Harding S, Rosato MJ, Cruikshank JK. Lack of change in birthweights of infants by generational status among Indian, Pakistani, Bangladeshi, Black Caribbean, and Black African mothers in a British cohort study. International Journal of Epidemiology 2004; 33 (6): 1279-1285

Aim To test the hypothesis that an intergenerational increase would occur in birthweights of babies born to UK-born compared with overseas-born (migrant) minority women.

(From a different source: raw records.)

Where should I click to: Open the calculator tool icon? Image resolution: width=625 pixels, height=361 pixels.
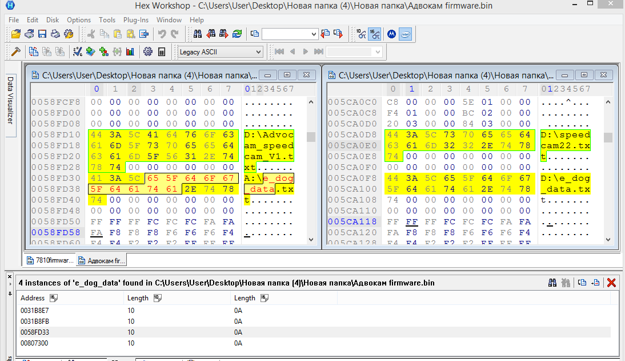tap(162, 52)
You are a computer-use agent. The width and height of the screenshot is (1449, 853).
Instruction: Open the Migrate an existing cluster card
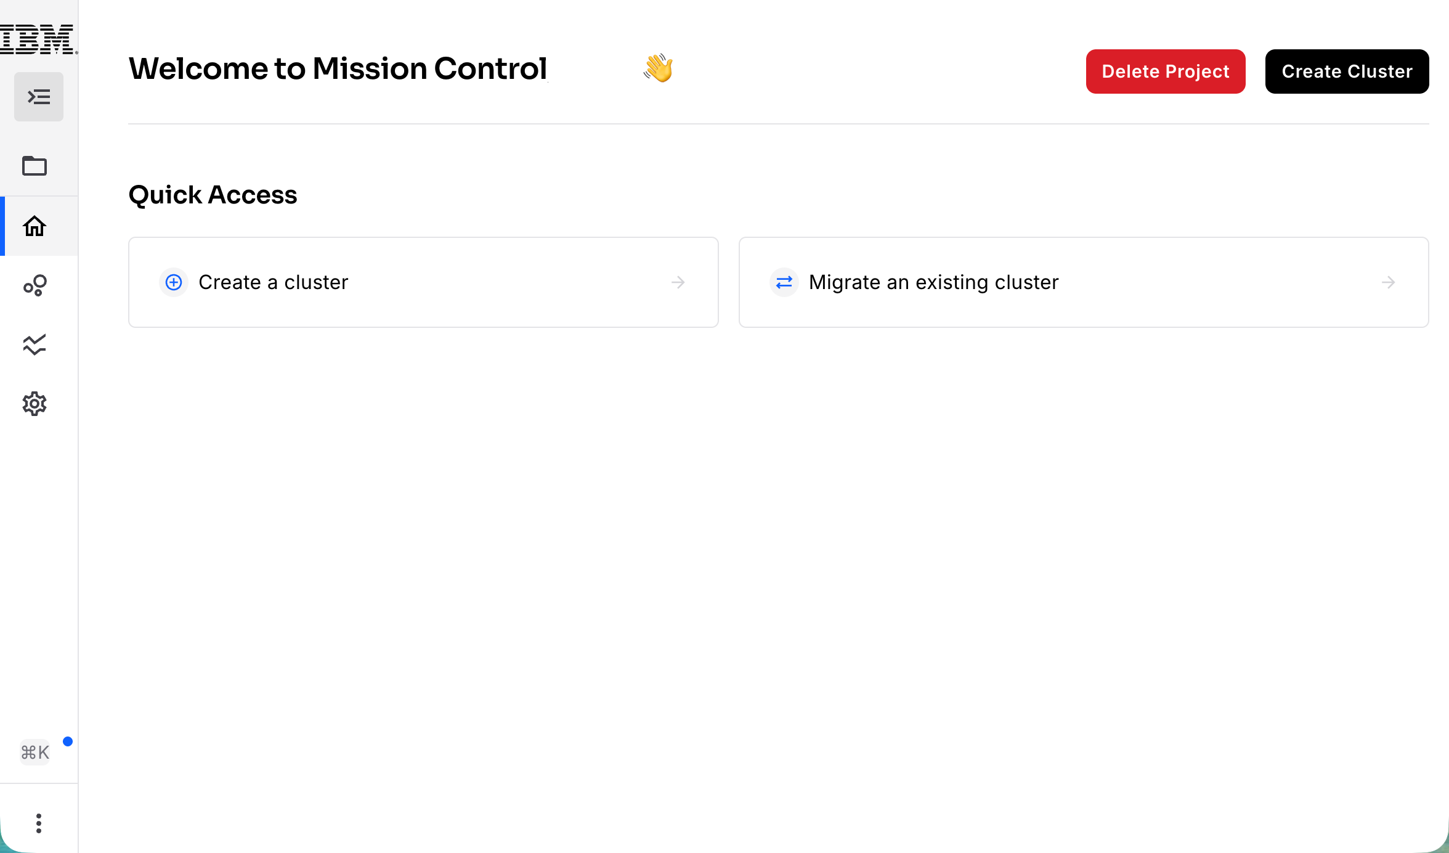pos(1084,282)
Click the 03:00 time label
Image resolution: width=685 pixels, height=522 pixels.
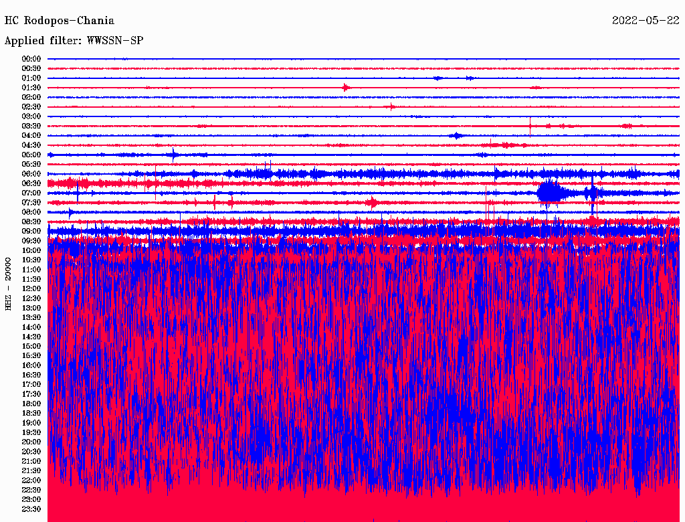click(x=31, y=116)
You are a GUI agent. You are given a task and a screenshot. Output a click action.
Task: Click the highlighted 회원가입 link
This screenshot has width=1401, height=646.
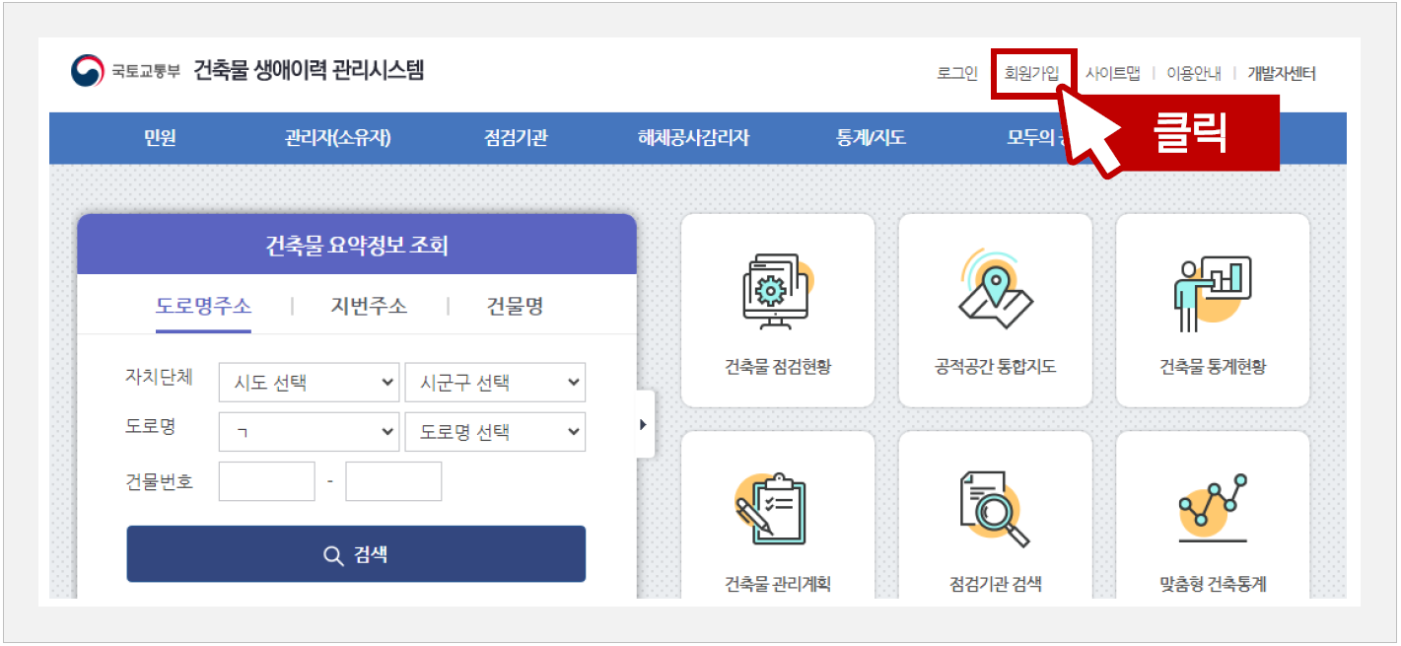[x=1032, y=73]

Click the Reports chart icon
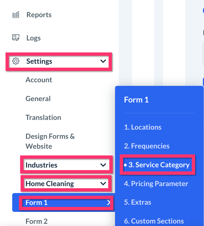coord(16,15)
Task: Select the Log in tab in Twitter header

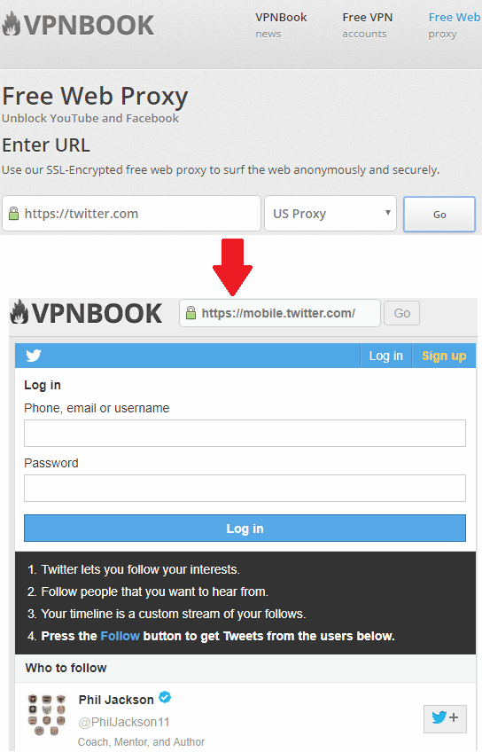Action: click(385, 356)
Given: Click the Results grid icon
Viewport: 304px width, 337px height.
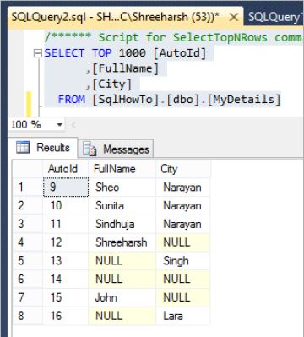Looking at the screenshot, I should [x=23, y=148].
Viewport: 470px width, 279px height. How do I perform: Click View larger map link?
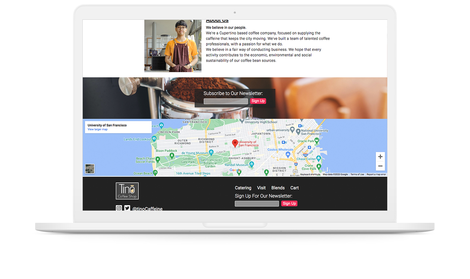(x=97, y=129)

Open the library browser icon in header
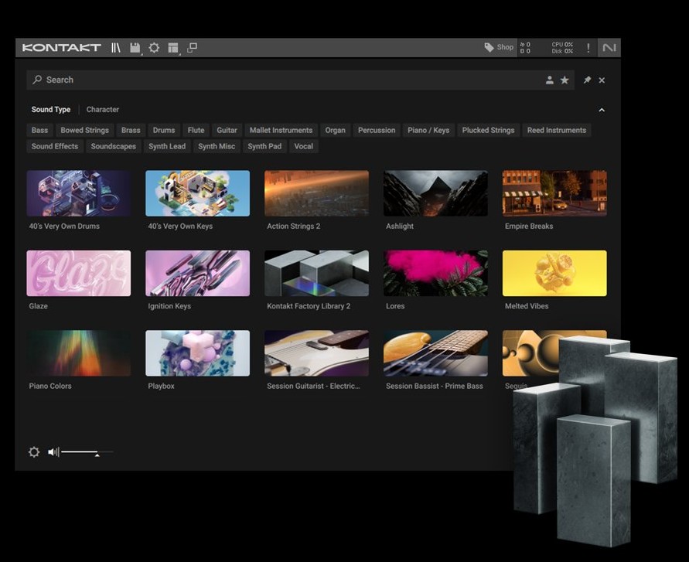[116, 48]
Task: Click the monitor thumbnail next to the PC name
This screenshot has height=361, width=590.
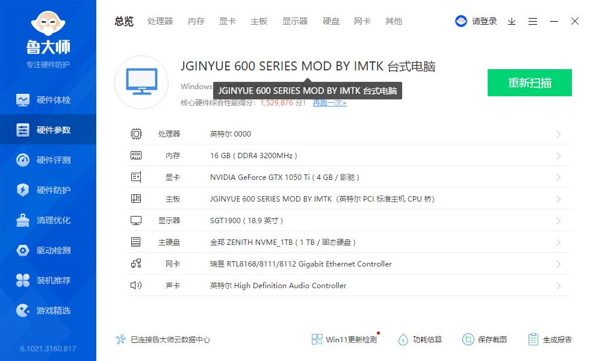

Method Live singleton births to mothers present at the 1991 Census in a national longitudinal study were classified by mother's country of birth and ethnic origin as reported in the census. During 1983-2000, 52 554 White, 1788 Indian, 1538 Pakistani, 995 Bangladeshi, 300 Black Caribbean, and 299 Black African live singleton births were identified. Mean birthweights were adjusted for maternal age, socio-economic circumstances, gender, year of birth, and birth order.
Results Adjusted mean birthweights were: 3400 g (95% CI: 3395, 3405) for infants of UK-born White mothers; 3033 g (95% CI: 2980, 3087) of UK-born Indian mothers and 3066 g (95% CI: 3034, 3097) of migrant Indian mothers; 3110 g (95% CI: 3049, 3172) of UK-born Pakistani mothers and 3123 g (95% CI: 3087, 3159) of migrant Pakistani mothers; 3026 g (95% CI: 2922, 3130) of UK-born Bangladeshi mothers and 3110 g (95% CI: 3076, 3145) of migrant Bangladeshi mothers; 3268 g (95% CI: 3177, 3359) of UK-born Black Caribbean mothers and 3238 g (95% CI: 3089, 3388) of migrant Black Caribbean mothers; and 3167 g (95% CI: 3004, 3330) of UK-born Black African mothers and 3302 g (95% CI: 3208, 3395) of migrant Black African mothers. The proportions of low birthweight infants (<2500 g), generally greater among migrant mothers than White UK-born mothers, were similar by generational status within the ethnic groups.
Conclusion There are no significant differences in mean birthweights of infants by generational status among mothers from these main ethnic minority groups in the UK.